Deploying GenAI quickly, without burning through resources, requires the entire organization to work together to build a companywide GenAI vision.
By Evan Ramzipoor, Workflow contributor
Generative AI (GenAI) is at the apex of Gartner’s hype cycle list, and for good reason: One in five organizations say they are already using GenAI regularly in their businesses, while four in five say they have experimented with it, according to McKinsey's 2023 State of AI research.
Although the excitement is warranted, caution is too, says Jim Van Over, a field innovation officer at ServiceNow. He warns that executives who rush in too quickly, applying GenAI to as many use cases as possible before coming up with a governance strategy, may suffer for it.
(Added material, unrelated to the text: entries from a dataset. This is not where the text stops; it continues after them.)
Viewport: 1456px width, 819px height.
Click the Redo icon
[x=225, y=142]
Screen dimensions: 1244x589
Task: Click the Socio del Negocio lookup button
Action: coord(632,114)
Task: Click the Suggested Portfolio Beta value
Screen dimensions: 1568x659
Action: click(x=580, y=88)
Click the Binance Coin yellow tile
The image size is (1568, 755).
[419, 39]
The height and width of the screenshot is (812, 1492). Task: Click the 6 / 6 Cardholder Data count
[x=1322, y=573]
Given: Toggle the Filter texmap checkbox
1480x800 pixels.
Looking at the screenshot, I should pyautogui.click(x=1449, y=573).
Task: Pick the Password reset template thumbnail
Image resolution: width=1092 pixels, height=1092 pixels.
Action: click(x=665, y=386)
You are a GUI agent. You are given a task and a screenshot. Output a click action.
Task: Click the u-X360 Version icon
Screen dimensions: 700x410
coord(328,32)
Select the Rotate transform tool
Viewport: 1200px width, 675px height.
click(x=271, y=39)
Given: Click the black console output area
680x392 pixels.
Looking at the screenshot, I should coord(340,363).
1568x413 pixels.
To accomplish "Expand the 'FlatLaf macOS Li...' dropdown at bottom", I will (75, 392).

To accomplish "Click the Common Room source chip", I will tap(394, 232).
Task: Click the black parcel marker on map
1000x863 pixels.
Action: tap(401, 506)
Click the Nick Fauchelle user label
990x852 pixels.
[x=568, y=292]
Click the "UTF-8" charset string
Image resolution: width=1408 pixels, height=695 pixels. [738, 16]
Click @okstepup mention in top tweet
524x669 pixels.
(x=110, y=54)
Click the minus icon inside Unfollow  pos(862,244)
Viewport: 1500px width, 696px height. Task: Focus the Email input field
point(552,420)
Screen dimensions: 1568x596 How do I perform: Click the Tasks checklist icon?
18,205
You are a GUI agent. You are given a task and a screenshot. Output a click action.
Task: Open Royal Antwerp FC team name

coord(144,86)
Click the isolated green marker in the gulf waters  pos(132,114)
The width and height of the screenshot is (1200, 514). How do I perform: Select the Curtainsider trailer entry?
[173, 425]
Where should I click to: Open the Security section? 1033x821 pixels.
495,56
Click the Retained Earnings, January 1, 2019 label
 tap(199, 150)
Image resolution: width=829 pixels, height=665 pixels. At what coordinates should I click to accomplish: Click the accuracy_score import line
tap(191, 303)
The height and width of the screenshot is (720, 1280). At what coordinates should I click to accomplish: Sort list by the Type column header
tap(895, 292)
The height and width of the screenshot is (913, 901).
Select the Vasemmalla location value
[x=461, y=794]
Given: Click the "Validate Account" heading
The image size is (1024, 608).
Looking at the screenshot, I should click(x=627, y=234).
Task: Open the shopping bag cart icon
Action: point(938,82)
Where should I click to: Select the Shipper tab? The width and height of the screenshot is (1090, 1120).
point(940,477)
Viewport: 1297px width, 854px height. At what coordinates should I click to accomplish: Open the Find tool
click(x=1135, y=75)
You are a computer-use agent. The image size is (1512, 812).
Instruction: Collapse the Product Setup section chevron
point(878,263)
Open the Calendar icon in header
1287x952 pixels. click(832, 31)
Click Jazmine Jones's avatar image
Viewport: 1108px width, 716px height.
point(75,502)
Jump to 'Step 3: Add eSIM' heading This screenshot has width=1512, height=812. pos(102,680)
“You’ve got your vendors, your consultants, everybody under the sun telling you that GenAI will change your business, so it’s easy to get caught up in the hype,” says Van Over. Since GenAI is touted as a powerful tool that can do so much on its own, executives don’t think they need to do the legwork of coming up with a strategy for how and when to use it. Instead, companies are selecting vendors who sell AI tools and implementers who deploy them, hoping that the vendors have strategies themselves, he says. “And the reality is, they don’t either.”
Case in point, according to IBM’s 2023 Global AI Adoption Index: Just half of organizations surveyed say they have an AI governance strategy in place.
The thing about GenAI is that it cuts both ways, according to Samta Kapoor, EY Americas energy AI and responsible AI leader. “The good and bad about this technology is that you don’t have to be a data scientist to use it.”
Indeed, one of the reasons ChatGPT captured the public’s imagination so quickly is that it requires so little training to get jaw-dropping results. And, since GenAI is so intuitive, executives believe it's easy to deploy and doesn’t demand the level of strategy and oversight that other new business technologies require, says Kapoor.